Recently, over lunch with a friend who has chosen to study in Hong Kong and Taiwan in order to get, as he explained, “a fresh understanding of China,” he confessed that the experience only hardened his attitude toward these societies. The protesters in the pro-democracy movement in Hong Kong were likely instigated by “foreign forces,” he argued. Otherwise, how could they “not see for themselves the benefit of China’s stable and efficient political system?”

In other cases, students who diligently memorized for exams the textbook statements they did not believe in continued to see learning as primarily a means to a personal end. The Western ideal of the pursuit of the truth affords little benefit in China. In a cutthroat environment that places a low premium on originality and integrity, students learn to justify, under the pressure to succeed, the using of work that represents neither their honest opinions nor products of their intellectual labor.

While I was in college in America, my school abruptly canceled a joint academic program with Peking University, one of China’s top education institutions.
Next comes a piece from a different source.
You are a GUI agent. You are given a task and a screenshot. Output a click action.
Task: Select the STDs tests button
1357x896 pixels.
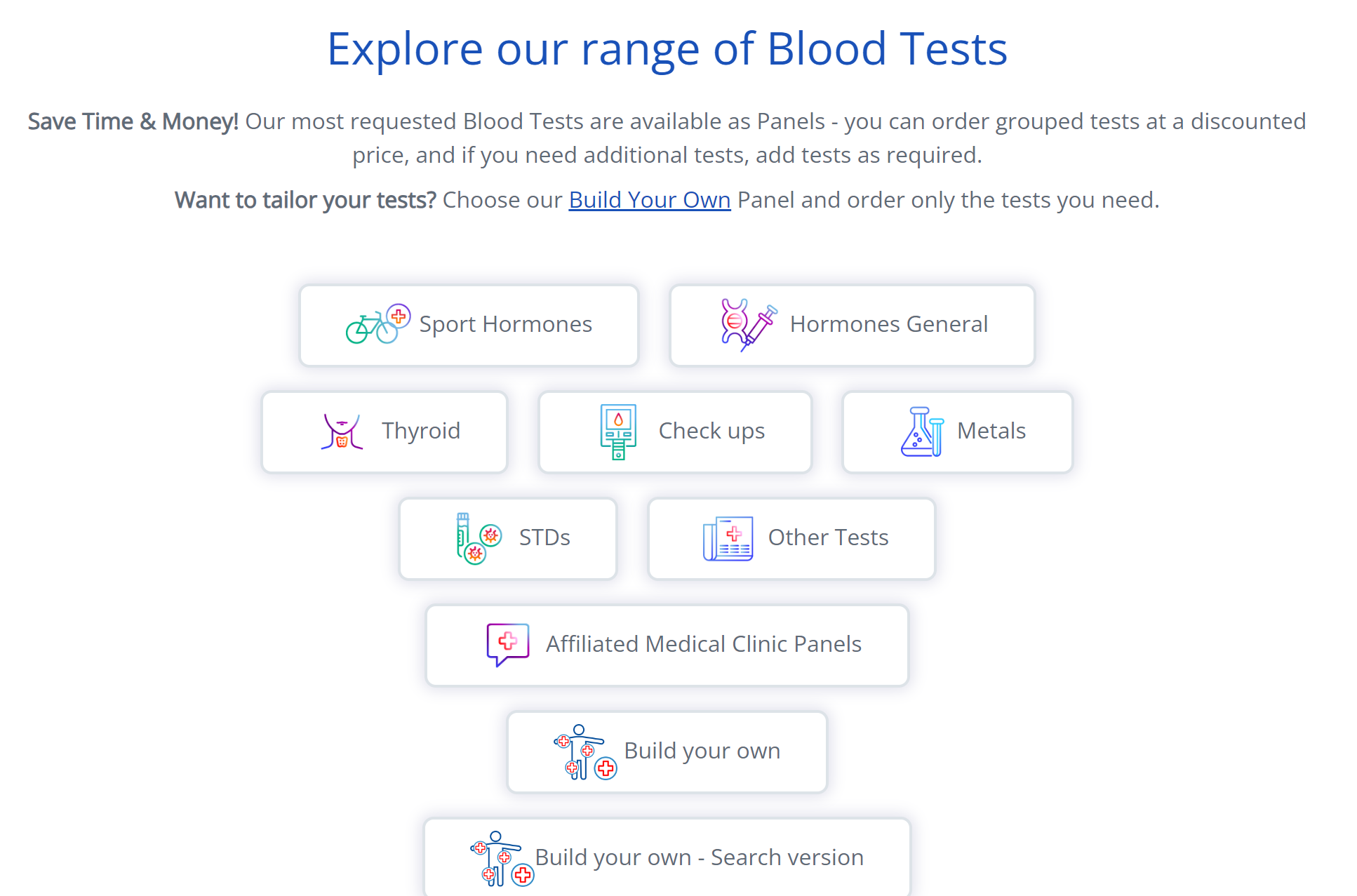coord(508,538)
Among other controversies, an American biology professor in Beijing complained of the rampant plagiarism among students at the university. My friends who went there readily admitted that the cheating existed, but argued that the students were simply being practical. “We swap test answers and share papers for classes like Marxist political philosophy, so we can have more time to focus on the subjects that actually matter,” one told me.

Last winter, when I turned on the television in Beijing to watch a popular speech contest organized by a state channel, I saw a high school friend standing on stage. With a solemn expression, he delivered a speech accusing Western media of waging a “cultural war” against China that “attacks the confidence and dignity of the Chinese people.” In the next round, he donned a Mongolian robe and declared his heartfelt wish for the long lasting of China’s territorial unity.

Eventually, my friend won the contest, prompting a chorus of congratulation from our classmates on social media. I recalled the time we had spent together in high school after class, griping about the monotony of the curriculum and mocking the irrelevance of the test questions. It was hard to settle those memories with his performance on television.

A few weeks ago, I ran into him at a class reunion. I approached him, hoping to bring up the contest and ask for his true thoughts about politics: Did he really believe what he said on television? I paused. Out of nowhere, the speech I had written in fifth grade, after the NATO bombing of the Chinese Embassy in Belgrade, entered my mind. I swallowed my words.

Helen Gao, a native of Beijing, is a master’s student in East Asian Studies at Harvard.